━━━━━ Kutipan Teks ━━━━━

Oleh: Ummu Attar
Dari tahun ke tahun krisis pangan yang melenda berbagai negri dibelahan dunia tak kunjung usai. Global Hunger Index (GHI) mencatat ada 690 juta orang yakni sekitar satu dari setiap 10 orang di dunia menderita kekurangan gizi.
Terlebih, negeri-negeri Muslim yang berada di daerah konflik, krisis pangan semakin memprihatinkan. Seorang peneliti di Suriah di Human Right Watch mengungkap bahwa jutaan orang kelaparan di Suriah, sebagian besar karena kegagalan pemerintah untuk mengatasi krisis roti yang ditimbulkannya (Republika.co.id, 30/5/2021).
Program Pangan Dunia (WFP) mengatakan Suriah menghadapi krisis kelaparan yang belum pernah terjadi sebelumnya. WFP melaporkan sebanyak 9,3 juta warga sipil di sana kekurangan makanan yang memadai (republika.co.id).

━━━━━

> [Latihan a]: Ringkas teks tentang krisis pangan ini dalam dua kalimat.

━━━━━ Daftar Data ━━━━━

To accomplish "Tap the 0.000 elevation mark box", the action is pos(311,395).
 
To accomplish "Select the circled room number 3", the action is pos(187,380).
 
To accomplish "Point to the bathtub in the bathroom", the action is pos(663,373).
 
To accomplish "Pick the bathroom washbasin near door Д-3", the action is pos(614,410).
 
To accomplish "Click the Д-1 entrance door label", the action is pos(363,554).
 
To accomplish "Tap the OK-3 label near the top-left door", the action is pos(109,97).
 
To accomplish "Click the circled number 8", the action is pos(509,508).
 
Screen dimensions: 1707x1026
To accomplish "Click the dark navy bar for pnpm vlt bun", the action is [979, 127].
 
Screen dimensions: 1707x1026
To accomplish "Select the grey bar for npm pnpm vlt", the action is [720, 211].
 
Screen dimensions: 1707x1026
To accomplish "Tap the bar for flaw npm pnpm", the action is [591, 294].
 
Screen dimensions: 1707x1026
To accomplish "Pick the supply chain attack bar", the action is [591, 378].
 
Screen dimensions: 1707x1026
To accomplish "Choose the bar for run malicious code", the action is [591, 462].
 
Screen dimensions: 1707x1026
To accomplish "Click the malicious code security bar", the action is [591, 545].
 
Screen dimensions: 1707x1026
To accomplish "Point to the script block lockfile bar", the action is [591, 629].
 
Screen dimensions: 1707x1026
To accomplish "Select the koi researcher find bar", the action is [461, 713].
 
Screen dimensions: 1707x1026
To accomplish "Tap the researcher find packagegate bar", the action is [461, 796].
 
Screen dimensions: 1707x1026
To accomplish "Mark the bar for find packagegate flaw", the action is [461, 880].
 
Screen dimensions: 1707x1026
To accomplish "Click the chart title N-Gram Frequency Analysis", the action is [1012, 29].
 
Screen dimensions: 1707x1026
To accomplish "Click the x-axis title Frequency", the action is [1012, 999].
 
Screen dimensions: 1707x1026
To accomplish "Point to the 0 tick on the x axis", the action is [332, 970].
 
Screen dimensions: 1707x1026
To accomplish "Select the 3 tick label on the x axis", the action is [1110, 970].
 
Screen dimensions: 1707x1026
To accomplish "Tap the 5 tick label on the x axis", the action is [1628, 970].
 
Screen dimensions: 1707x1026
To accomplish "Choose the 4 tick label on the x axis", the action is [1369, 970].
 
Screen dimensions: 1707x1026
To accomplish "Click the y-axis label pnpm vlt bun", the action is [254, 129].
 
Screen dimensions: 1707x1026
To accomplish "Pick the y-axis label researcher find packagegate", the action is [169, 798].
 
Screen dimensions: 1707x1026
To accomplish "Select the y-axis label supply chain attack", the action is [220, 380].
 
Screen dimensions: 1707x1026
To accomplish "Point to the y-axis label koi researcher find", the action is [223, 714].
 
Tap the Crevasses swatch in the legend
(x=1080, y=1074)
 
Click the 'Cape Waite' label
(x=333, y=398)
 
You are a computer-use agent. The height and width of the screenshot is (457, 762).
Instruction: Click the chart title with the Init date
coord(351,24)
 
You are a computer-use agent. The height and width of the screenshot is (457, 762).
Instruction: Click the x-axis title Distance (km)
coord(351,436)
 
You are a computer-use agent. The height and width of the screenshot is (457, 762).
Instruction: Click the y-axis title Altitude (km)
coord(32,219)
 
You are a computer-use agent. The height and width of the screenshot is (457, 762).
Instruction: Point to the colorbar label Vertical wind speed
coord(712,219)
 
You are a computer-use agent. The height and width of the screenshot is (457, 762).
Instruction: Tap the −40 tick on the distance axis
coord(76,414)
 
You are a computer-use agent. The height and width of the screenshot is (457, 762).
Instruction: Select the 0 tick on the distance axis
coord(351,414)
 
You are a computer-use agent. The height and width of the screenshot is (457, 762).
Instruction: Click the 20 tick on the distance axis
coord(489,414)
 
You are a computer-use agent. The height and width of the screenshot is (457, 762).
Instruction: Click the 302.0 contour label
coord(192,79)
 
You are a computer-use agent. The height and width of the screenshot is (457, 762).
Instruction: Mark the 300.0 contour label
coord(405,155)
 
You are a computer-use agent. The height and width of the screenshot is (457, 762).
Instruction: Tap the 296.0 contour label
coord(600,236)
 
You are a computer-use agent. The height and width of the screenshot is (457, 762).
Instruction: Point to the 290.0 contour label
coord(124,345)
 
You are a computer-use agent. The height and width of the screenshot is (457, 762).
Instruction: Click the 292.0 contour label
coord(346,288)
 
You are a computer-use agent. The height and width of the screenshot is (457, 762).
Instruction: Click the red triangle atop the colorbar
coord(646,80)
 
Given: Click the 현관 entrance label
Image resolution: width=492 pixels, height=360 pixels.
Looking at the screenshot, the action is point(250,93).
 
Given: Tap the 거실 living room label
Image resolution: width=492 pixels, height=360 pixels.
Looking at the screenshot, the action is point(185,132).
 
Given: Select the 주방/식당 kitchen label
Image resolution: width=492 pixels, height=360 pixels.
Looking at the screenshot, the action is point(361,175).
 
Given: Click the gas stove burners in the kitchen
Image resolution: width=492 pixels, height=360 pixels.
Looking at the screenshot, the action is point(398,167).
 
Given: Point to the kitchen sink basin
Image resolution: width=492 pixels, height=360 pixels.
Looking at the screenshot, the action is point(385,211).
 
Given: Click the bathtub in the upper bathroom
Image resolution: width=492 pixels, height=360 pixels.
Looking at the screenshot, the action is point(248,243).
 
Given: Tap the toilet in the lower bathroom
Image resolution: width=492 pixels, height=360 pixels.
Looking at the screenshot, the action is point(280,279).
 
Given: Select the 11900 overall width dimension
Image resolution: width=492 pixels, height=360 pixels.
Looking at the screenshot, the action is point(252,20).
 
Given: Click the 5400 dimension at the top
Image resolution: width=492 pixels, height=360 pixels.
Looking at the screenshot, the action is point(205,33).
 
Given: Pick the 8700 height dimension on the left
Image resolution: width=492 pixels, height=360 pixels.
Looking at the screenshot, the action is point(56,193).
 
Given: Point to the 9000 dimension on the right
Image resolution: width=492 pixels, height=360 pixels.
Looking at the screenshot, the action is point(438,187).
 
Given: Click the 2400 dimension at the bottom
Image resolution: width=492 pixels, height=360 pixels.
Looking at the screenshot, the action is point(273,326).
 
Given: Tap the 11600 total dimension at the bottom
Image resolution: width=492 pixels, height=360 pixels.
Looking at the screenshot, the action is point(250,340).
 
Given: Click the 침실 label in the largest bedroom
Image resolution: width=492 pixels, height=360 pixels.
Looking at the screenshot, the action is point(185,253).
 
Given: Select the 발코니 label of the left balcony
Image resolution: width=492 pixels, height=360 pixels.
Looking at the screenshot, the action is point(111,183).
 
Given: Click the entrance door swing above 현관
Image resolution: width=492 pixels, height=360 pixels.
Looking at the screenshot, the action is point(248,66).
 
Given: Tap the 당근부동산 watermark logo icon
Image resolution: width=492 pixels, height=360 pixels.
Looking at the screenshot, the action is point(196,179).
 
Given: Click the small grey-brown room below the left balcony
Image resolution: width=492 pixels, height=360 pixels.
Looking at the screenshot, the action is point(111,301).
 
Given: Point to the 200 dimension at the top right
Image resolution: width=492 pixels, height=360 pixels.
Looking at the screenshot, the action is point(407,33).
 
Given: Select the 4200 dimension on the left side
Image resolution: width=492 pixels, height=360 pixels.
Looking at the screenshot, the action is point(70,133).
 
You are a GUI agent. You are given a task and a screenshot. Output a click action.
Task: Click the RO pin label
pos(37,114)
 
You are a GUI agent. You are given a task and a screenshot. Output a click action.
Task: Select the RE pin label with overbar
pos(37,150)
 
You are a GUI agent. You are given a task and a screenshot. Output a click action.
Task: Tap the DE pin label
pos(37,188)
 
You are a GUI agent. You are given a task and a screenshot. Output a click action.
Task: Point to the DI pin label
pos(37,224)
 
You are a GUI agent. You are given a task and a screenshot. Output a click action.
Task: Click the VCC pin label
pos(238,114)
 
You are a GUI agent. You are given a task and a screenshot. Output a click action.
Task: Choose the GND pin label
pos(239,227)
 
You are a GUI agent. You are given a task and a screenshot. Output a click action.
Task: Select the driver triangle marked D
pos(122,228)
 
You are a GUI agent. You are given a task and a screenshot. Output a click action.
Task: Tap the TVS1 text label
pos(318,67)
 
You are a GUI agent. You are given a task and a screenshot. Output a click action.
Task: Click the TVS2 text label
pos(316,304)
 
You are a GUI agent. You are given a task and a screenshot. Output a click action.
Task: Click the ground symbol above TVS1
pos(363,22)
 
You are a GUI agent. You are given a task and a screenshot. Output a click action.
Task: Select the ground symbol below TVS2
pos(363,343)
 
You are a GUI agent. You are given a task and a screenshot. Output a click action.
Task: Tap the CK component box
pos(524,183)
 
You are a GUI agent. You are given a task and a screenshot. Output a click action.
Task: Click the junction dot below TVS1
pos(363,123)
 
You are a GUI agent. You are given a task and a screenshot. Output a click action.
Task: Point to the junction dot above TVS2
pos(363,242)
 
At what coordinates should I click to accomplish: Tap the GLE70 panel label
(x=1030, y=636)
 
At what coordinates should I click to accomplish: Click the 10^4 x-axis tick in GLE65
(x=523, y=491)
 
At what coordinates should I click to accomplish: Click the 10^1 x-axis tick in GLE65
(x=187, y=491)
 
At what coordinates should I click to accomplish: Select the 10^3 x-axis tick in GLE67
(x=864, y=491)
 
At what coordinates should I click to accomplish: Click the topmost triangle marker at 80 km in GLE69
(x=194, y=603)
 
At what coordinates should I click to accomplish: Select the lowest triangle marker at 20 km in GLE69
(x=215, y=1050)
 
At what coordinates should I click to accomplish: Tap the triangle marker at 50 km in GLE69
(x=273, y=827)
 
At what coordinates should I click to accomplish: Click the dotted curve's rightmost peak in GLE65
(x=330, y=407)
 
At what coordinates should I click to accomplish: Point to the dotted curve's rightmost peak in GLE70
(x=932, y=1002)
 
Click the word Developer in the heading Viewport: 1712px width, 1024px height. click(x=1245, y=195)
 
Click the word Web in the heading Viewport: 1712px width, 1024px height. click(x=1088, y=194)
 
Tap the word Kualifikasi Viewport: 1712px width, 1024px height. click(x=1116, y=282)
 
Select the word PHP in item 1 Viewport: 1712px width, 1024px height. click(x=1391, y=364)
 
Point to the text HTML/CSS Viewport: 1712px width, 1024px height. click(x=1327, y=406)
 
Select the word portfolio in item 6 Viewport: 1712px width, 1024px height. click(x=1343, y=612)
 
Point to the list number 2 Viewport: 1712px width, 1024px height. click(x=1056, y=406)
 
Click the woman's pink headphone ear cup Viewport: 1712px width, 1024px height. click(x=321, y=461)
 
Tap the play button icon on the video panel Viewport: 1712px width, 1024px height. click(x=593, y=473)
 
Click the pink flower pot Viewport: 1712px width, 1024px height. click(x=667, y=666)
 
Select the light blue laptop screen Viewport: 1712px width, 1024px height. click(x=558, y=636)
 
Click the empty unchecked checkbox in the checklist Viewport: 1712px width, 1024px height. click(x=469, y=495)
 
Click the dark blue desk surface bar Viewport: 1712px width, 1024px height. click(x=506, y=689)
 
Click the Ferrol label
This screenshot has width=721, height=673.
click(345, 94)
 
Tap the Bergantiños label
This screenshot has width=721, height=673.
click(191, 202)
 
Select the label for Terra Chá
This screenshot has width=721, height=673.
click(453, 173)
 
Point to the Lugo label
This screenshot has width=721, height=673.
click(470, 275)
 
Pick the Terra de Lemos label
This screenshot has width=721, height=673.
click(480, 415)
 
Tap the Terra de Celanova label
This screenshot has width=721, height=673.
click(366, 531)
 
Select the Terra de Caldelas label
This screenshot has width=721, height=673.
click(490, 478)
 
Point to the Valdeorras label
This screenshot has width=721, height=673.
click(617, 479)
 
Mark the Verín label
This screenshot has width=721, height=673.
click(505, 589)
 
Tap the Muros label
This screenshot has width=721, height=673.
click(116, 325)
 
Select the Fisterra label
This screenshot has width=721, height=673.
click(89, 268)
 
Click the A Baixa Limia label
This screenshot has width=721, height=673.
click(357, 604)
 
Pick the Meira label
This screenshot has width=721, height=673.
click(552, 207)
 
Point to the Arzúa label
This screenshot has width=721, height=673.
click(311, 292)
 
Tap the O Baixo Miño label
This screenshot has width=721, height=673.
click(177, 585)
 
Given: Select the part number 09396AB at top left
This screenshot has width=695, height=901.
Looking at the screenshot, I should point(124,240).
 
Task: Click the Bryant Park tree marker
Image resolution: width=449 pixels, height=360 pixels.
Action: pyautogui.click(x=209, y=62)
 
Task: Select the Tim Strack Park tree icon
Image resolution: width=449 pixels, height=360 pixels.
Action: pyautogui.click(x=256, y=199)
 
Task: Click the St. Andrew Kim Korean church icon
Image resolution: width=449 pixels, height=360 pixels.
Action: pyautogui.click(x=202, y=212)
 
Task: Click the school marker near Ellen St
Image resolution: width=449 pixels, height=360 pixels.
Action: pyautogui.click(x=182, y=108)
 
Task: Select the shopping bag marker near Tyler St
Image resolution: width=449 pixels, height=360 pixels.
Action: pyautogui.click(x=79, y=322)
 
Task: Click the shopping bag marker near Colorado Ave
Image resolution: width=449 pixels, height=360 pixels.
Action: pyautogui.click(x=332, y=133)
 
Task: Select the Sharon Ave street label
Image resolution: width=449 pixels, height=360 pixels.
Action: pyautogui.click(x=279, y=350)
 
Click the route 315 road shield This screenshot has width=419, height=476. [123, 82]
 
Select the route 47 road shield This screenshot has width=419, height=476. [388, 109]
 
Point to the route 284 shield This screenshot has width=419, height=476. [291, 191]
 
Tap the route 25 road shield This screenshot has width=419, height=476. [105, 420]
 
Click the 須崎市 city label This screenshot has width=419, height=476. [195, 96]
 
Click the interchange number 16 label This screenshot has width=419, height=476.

━━━━━

> [Latihan b]: Ganti "road shield" dengan "highway shield" pada baris-baris data mulai dari baris yang memuat "Task: Select the Sharon Ave street label" hingga akhir data, lalu tuliskan kembali baris-baris itu saja tanpa perubahan lain.

> [Jawaban yang Diharapkan a]: Krisis pangan di berbagai negeri tak kunjung usai, dan Global Hunger Index mencatat 690 juta orang, atau sekitar satu dari setiap 10 orang di dunia, menderita kekurangan gizi. Di negeri-negeri Muslim yang berada di daerah konflik, krisis ini makin memprihatinkan, seperti di Suriah, tempat WFP melaporkan 9,3 juta warga sipil kekurangan makanan yang memadai.

> [Jawaban yang Diharapkan b]:
Task: Select the Sharon Ave street label
Image resolution: width=449 pixels, height=360 pixels.
Action: pyautogui.click(x=279, y=350)
 
Click the route 315 highway shield This screenshot has width=419, height=476. [123, 82]
 
Select the route 47 highway shield This screenshot has width=419, height=476. [388, 109]
 
Point to the route 284 shield This screenshot has width=419, height=476. [291, 191]
 
Tap the route 25 highway shield This screenshot has width=419, height=476. [105, 420]
 
Click the 須崎市 city label This screenshot has width=419, height=476. [195, 96]
 
Click the interchange number 16 label This screenshot has width=419, height=476.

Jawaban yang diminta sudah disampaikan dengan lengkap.